Pero es necesario marcar la diferencia entre la religión y la ley, lo cual no es tan fácil como parece, ya que en algún momento de la historia la religión fue la encargada, también, de impartir la ley. Así el faraón en Egipto era el dios mismo encarnado y desde allí conducía la vida política de su nación. Algo parecido ocurrió con Europa y el avance de las religiones judeocristianas. Pero poco a poco fue marcándose una diferencia entre una institución y la otra.

Toda religión tiene su dogma y desde allí imparte lo que está bien visto a los ojos de Dios y lo que es pecado, y tiene derecho a hacerlo. Porque pertenecer o no a una religión es, en definitiva, una elección más de un sujeto que, en caso de decidirlo, deberá aceptar ciertas normas.

Por eso la Iglesia puede, desde sus creencias, sostener la decisión de casar solamente a parejas heterosexuales. Es el derecho de esta institución.

Pero una nación no legisla solamente para los que pertenecen a tal o cual religión sino para todos los habitantes de un país, para los que creen en Dios y también para los que no creen. Y lo que en este debate se dirimía era la igualdad ante la ley de los ciudadanos, no de los feligreses.

Me sorprendió, sin embargo, que algunos se hayan apoyados en citas bíblicas textuales para oponerse a la sanción de esta ley, porque a esta altura ya casi nadie sostiene la literalidad de las escrituras.

Vaya como simple ejemplo esta cita que, por supuesto, fue seleccionada por mí:

«No dispone la mujer de su cuerpo, sino el marido.»

O esta otra:

«Las mujeres guarden silencio en la asamblea, no les está permitido hablar; en vez de eso, que se muestren sumisas. Si quieren alguna explicación, que pregunten a sus maridos en casa, porque está feo que hablen mujeres en las asambleas» (1a Corintios, capítulos 11 y 14).

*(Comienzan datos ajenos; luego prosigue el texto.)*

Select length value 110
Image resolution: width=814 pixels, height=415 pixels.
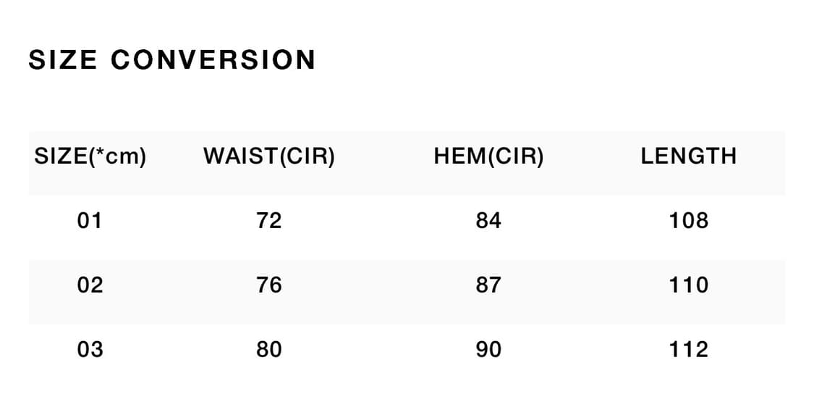tap(688, 285)
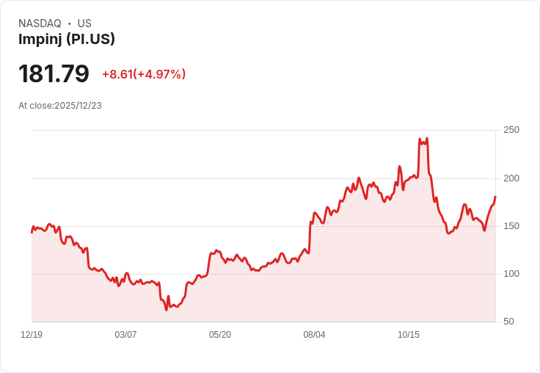Select the 03/07 date on the x-axis
This screenshot has width=540, height=373.
(125, 335)
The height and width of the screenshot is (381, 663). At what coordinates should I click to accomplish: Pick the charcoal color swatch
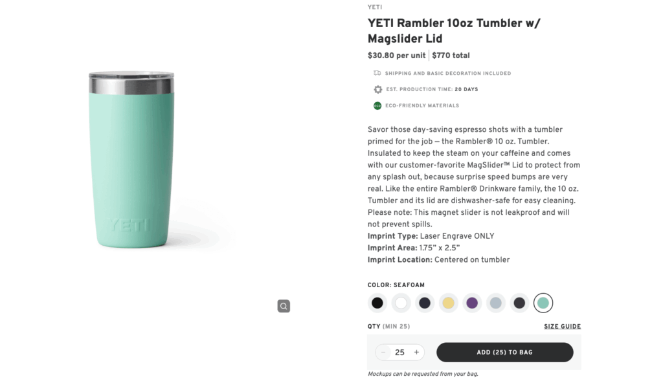[519, 303]
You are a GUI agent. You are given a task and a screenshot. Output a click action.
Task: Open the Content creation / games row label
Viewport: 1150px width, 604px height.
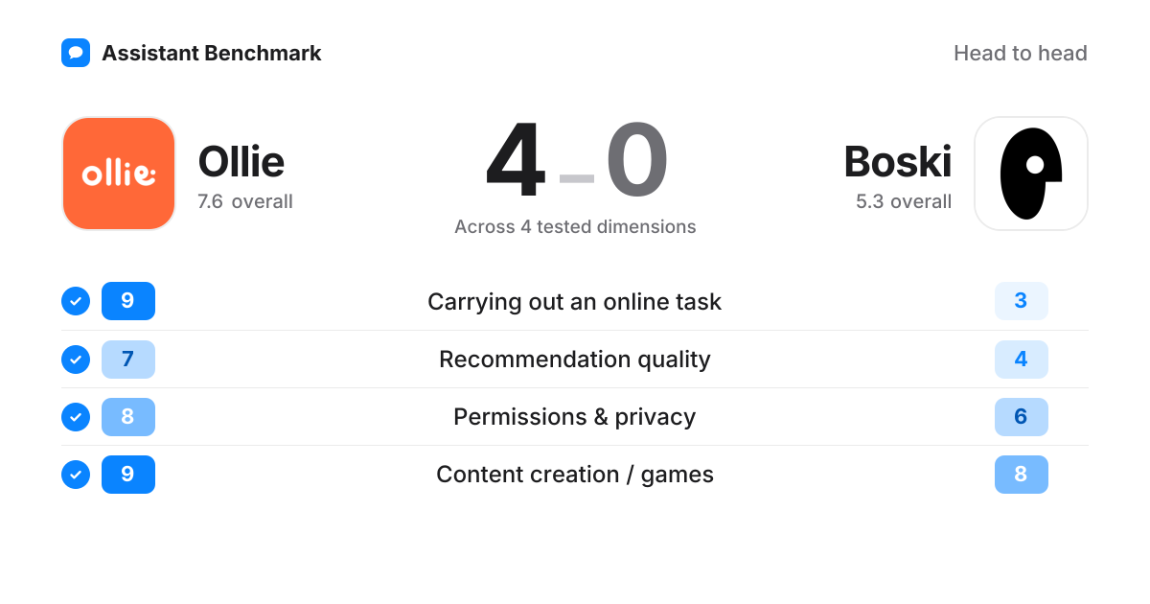tap(575, 475)
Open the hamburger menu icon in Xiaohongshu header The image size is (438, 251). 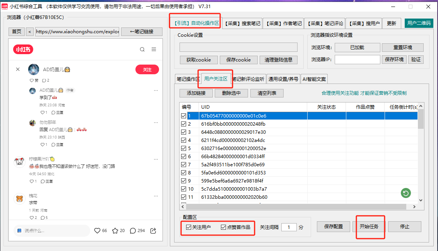click(154, 50)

Y esto para no hablar de lapidaciones u otros comentarios acerca de influencias demoníacas que sólo mentes fundamentalistas serían capaces de tomar literalmente.

Las perversiones

Pero lo que en realidad les costaba aceptar a quienes se oponían a esa ley era que la homosexualidad no es una perversión, que no es una enfermedad, sino un modo particular de elección amorosa. La perversión es otra cosa; es un tipo de relación en la cual no hay dos sujetos, sino que uno de los dos es degradado a la condición de objeto para el goce del otro.

Hay una frase que circula comúnmente y que dice que siempre un sádico busca un masoquista, o un masoquista busca a un sádico como complemento. Nada más falaz. Porque al sádico lo que lo excita no es el dolor, sino la angustia del otro, y el masoquista en su dolor obtiene placer. Entonces ¿para qué un sádico va a buscar a un masoquista, si el masoquista no le va a dar lo que él quiere? Porque lo que él quiere no es pegarle, sino que el otro se angustie cuando le pega.